- **Provided entries**:
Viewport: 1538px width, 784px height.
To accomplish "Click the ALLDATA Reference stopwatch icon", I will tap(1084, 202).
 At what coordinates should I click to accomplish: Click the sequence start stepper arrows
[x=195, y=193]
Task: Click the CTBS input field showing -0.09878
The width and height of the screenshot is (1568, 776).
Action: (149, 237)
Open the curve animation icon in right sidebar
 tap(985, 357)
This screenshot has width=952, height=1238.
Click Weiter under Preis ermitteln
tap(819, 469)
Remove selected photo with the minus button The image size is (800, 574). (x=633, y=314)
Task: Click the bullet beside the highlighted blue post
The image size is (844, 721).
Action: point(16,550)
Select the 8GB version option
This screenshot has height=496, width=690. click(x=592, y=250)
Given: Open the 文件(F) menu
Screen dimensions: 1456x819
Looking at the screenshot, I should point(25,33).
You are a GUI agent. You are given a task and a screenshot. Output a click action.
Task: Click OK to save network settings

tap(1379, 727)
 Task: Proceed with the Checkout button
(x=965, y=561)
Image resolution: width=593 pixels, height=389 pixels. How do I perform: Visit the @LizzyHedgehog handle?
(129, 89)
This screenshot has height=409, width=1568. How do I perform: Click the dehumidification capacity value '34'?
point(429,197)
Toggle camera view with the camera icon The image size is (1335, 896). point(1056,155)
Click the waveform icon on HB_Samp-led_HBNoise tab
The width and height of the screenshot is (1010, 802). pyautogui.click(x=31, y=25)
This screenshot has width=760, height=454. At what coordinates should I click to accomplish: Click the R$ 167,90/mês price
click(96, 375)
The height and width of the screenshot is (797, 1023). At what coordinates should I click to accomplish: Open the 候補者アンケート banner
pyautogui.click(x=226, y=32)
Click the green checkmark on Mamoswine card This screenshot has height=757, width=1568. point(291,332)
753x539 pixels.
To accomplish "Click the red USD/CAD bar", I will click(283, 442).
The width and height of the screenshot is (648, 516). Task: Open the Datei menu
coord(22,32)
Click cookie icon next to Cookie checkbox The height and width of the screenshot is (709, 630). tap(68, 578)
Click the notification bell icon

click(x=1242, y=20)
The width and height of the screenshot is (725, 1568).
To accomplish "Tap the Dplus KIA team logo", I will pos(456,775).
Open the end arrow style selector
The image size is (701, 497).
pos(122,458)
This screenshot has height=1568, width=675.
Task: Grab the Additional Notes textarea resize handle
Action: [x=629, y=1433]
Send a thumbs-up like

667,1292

- **Work to do**:
Put each line of all the items above into a numbered list, skipping any blank lines.

- **Task response**:
1. Viewport: 1538px width, 784px height.
2. To accomplish "Click the ALLDATA Reference stopwatch icon", I will tap(1084, 202).
3.  At what coordinates should I click to accomplish: Click the sequence start stepper arrows
4. [x=195, y=193]
5. Task: Click the CTBS input field showing -0.09878
6. The width and height of the screenshot is (1568, 776).
7. Action: (149, 237)
8. Open the curve animation icon in right sidebar
9.  tap(985, 357)
10. This screenshot has width=952, height=1238.
11. Click Weiter under Preis ermitteln
12. tap(819, 469)
13. Remove selected photo with the minus button The image size is (800, 574). (x=633, y=314)
14. Task: Click the bullet beside the highlighted blue post
15. The image size is (844, 721).
16. Action: point(16,550)
17. Select the 8GB version option
18. This screenshot has height=496, width=690. click(x=592, y=250)
19. Given: Open the 文件(F) menu
20. Screen dimensions: 1456x819
21. Looking at the screenshot, I should point(25,33).
22. You are a GUI agent. You are given a task and a screenshot. Output a click action.
23. Task: Click OK to save network settings
24. tap(1379, 727)
25.  Task: Proceed with the Checkout button
26. (x=965, y=561)
27. Image resolution: width=593 pixels, height=389 pixels. How do I perform: Visit the @LizzyHedgehog handle?
28. (129, 89)
29. This screenshot has height=409, width=1568. How do I perform: Click the dehumidification capacity value '34'?
30. point(429,197)
31. Toggle camera view with the camera icon The image size is (1335, 896). point(1056,155)
32. Click the waveform icon on HB_Samp-led_HBNoise tab
33. The width and height of the screenshot is (1010, 802). pyautogui.click(x=31, y=25)
34. This screenshot has width=760, height=454. At what coordinates should I click to accomplish: Click the R$ 167,90/mês price
35. click(96, 375)
36. The height and width of the screenshot is (797, 1023). At what coordinates should I click to accomplish: Open the 候補者アンケート banner
37. pyautogui.click(x=226, y=32)
38. Click the green checkmark on Mamoswine card This screenshot has height=757, width=1568. point(291,332)
39. 753x539 pixels.
40. To accomplish "Click the red USD/CAD bar", I will click(283, 442).
41. The width and height of the screenshot is (648, 516). Task: Open the Datei menu
42. coord(22,32)
43. Click cookie icon next to Cookie checkbox The height and width of the screenshot is (709, 630). tap(68, 578)
44. Click the notification bell icon
45. click(x=1242, y=20)
46. The width and height of the screenshot is (725, 1568).
47. To accomplish "Tap the Dplus KIA team logo", I will pos(456,775).
48. Open the end arrow style selector
49. The image size is (701, 497).
50. pos(122,458)
51. This screenshot has height=1568, width=675.
52. Task: Grab the Additional Notes textarea resize handle
53. Action: [x=629, y=1433]
54. Send a thumbs-up like
55. 667,1292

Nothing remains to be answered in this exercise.